● **AVAILABLE DATA**

----------

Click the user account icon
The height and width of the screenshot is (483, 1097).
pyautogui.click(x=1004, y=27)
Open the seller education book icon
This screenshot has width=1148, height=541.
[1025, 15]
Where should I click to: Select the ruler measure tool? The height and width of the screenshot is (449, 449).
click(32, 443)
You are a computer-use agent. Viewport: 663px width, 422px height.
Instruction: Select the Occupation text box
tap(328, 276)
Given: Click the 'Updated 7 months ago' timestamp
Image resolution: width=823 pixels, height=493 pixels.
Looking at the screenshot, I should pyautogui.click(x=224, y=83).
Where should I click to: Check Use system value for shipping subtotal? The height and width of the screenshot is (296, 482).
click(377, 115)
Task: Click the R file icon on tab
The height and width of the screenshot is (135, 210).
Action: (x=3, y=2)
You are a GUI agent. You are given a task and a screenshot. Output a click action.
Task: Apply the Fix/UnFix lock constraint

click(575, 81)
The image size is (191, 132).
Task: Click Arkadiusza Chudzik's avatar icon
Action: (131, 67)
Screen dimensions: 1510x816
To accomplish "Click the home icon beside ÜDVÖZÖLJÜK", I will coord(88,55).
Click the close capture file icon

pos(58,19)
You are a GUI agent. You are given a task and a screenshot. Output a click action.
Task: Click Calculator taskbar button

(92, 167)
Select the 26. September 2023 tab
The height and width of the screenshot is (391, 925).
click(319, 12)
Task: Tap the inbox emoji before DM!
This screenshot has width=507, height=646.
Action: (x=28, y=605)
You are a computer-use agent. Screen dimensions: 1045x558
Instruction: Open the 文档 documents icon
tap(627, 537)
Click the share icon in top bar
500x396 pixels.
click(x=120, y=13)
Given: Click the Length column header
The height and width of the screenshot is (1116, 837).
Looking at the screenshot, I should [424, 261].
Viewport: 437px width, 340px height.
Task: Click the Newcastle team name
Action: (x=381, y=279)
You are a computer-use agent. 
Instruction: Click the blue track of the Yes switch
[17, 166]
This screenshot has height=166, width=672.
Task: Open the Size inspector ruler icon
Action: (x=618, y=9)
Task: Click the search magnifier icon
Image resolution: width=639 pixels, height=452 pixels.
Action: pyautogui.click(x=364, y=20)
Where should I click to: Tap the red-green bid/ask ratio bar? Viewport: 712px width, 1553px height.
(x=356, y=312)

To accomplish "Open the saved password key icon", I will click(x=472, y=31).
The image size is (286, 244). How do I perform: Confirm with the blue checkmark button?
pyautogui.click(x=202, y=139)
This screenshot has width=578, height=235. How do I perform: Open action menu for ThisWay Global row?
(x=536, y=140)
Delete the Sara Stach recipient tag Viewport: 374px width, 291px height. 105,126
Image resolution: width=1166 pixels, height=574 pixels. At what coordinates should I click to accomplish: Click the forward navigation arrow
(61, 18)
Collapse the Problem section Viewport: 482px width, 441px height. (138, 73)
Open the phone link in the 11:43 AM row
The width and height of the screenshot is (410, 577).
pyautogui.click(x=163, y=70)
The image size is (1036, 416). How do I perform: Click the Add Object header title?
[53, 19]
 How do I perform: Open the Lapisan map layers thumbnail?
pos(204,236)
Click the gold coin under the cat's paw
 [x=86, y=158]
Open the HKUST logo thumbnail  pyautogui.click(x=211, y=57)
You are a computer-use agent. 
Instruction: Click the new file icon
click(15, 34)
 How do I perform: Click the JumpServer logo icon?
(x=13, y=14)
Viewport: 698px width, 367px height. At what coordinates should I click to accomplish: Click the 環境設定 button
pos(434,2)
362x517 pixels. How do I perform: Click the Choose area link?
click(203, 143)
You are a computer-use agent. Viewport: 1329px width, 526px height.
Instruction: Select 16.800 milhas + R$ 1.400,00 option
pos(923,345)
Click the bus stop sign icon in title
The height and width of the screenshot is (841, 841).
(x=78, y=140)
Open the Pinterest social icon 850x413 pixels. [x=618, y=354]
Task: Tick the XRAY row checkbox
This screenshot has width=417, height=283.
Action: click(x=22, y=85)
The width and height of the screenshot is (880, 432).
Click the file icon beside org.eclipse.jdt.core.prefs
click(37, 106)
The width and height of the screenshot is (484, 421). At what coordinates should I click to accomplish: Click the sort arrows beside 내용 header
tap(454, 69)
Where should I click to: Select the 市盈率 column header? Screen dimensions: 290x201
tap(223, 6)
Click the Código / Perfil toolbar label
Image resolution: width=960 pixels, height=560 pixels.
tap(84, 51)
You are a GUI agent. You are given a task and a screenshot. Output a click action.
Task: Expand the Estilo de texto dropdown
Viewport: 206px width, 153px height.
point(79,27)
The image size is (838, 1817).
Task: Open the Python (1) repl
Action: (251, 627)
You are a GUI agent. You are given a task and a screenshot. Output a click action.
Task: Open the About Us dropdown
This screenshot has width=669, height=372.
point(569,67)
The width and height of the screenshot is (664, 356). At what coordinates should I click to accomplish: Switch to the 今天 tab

----------

● **EXERCISE INSTRUCTIONS**
Return the entries above exactly as they were written.

● **RESPONSE TO THIS TASK**
Click the user account icon
The height and width of the screenshot is (483, 1097).
pyautogui.click(x=1004, y=27)
Open the seller education book icon
This screenshot has width=1148, height=541.
[1025, 15]
Where should I click to: Select the ruler measure tool? The height and width of the screenshot is (449, 449).
click(32, 443)
You are a computer-use agent. Viewport: 663px width, 422px height.
Instruction: Select the Occupation text box
tap(328, 276)
Given: Click the 'Updated 7 months ago' timestamp
Image resolution: width=823 pixels, height=493 pixels.
Looking at the screenshot, I should pyautogui.click(x=224, y=83).
Where should I click to: Check Use system value for shipping subtotal? The height and width of the screenshot is (296, 482).
click(377, 115)
Task: Click the R file icon on tab
The height and width of the screenshot is (135, 210).
Action: (x=3, y=2)
You are a GUI agent. You are given a task and a screenshot. Output a click action.
Task: Apply the Fix/UnFix lock constraint

click(575, 81)
The image size is (191, 132).
Task: Click Arkadiusza Chudzik's avatar icon
Action: (131, 67)
Screen dimensions: 1510x816
To accomplish "Click the home icon beside ÜDVÖZÖLJÜK", I will coord(88,55).
Click the close capture file icon

pos(58,19)
You are a GUI agent. You are given a task and a screenshot. Output a click action.
Task: Click Calculator taskbar button

(92, 167)
Select the 26. September 2023 tab
The height and width of the screenshot is (391, 925).
click(319, 12)
Task: Tap the inbox emoji before DM!
This screenshot has width=507, height=646.
Action: (x=28, y=605)
You are a computer-use agent. Screen dimensions: 1045x558
Instruction: Open the 文档 documents icon
tap(627, 537)
Click the share icon in top bar
500x396 pixels.
click(x=120, y=13)
Given: Click the Length column header
The height and width of the screenshot is (1116, 837).
Looking at the screenshot, I should [424, 261].
Viewport: 437px width, 340px height.
Task: Click the Newcastle team name
Action: (x=381, y=279)
You are a computer-use agent. 
Instruction: Click the blue track of the Yes switch
[17, 166]
This screenshot has height=166, width=672.
Task: Open the Size inspector ruler icon
Action: (x=618, y=9)
Task: Click the search magnifier icon
Image resolution: width=639 pixels, height=452 pixels.
Action: pyautogui.click(x=364, y=20)
Where should I click to: Tap the red-green bid/ask ratio bar? Viewport: 712px width, 1553px height.
(x=356, y=312)

To accomplish "Open the saved password key icon", I will click(x=472, y=31).
The image size is (286, 244). How do I perform: Confirm with the blue checkmark button?
pyautogui.click(x=202, y=139)
This screenshot has width=578, height=235. How do I perform: Open action menu for ThisWay Global row?
(x=536, y=140)
Delete the Sara Stach recipient tag Viewport: 374px width, 291px height. 105,126
Image resolution: width=1166 pixels, height=574 pixels. At what coordinates should I click to accomplish: Click the forward navigation arrow
(61, 18)
Collapse the Problem section Viewport: 482px width, 441px height. (138, 73)
Open the phone link in the 11:43 AM row
The width and height of the screenshot is (410, 577).
pyautogui.click(x=163, y=70)
The image size is (1036, 416). How do I perform: Click the Add Object header title?
[53, 19]
 How do I perform: Open the Lapisan map layers thumbnail?
pos(204,236)
Click the gold coin under the cat's paw
 [x=86, y=158]
Open the HKUST logo thumbnail  pyautogui.click(x=211, y=57)
You are a computer-use agent. 
Instruction: Click the new file icon
click(15, 34)
 How do I perform: Click the JumpServer logo icon?
(x=13, y=14)
Viewport: 698px width, 367px height. At what coordinates should I click to accomplish: Click the 環境設定 button
pos(434,2)
362x517 pixels. How do I perform: Click the Choose area link?
click(203, 143)
You are a computer-use agent. Viewport: 1329px width, 526px height.
Instruction: Select 16.800 milhas + R$ 1.400,00 option
pos(923,345)
Click the bus stop sign icon in title
The height and width of the screenshot is (841, 841).
(x=78, y=140)
Open the Pinterest social icon 850x413 pixels. [x=618, y=354]
Task: Tick the XRAY row checkbox
This screenshot has width=417, height=283.
Action: click(x=22, y=85)
The width and height of the screenshot is (880, 432).
Click the file icon beside org.eclipse.jdt.core.prefs
click(37, 106)
The width and height of the screenshot is (484, 421). At what coordinates should I click to accomplish: Click the sort arrows beside 내용 header
tap(454, 69)
Where should I click to: Select the 市盈率 column header? Screen dimensions: 290x201
tap(223, 6)
Click the Código / Perfil toolbar label
Image resolution: width=960 pixels, height=560 pixels.
tap(84, 51)
You are a GUI agent. You are given a task and a screenshot. Output a click action.
Task: Expand the Estilo de texto dropdown
Viewport: 206px width, 153px height.
point(79,27)
The image size is (838, 1817).
Task: Open the Python (1) repl
Action: (251, 627)
You are a GUI agent. You are given a task and a screenshot. Output a click action.
Task: Open the About Us dropdown
This screenshot has width=669, height=372.
point(569,67)
The width and height of the screenshot is (664, 356). At what coordinates should I click to accomplish: Switch to the 今天 tab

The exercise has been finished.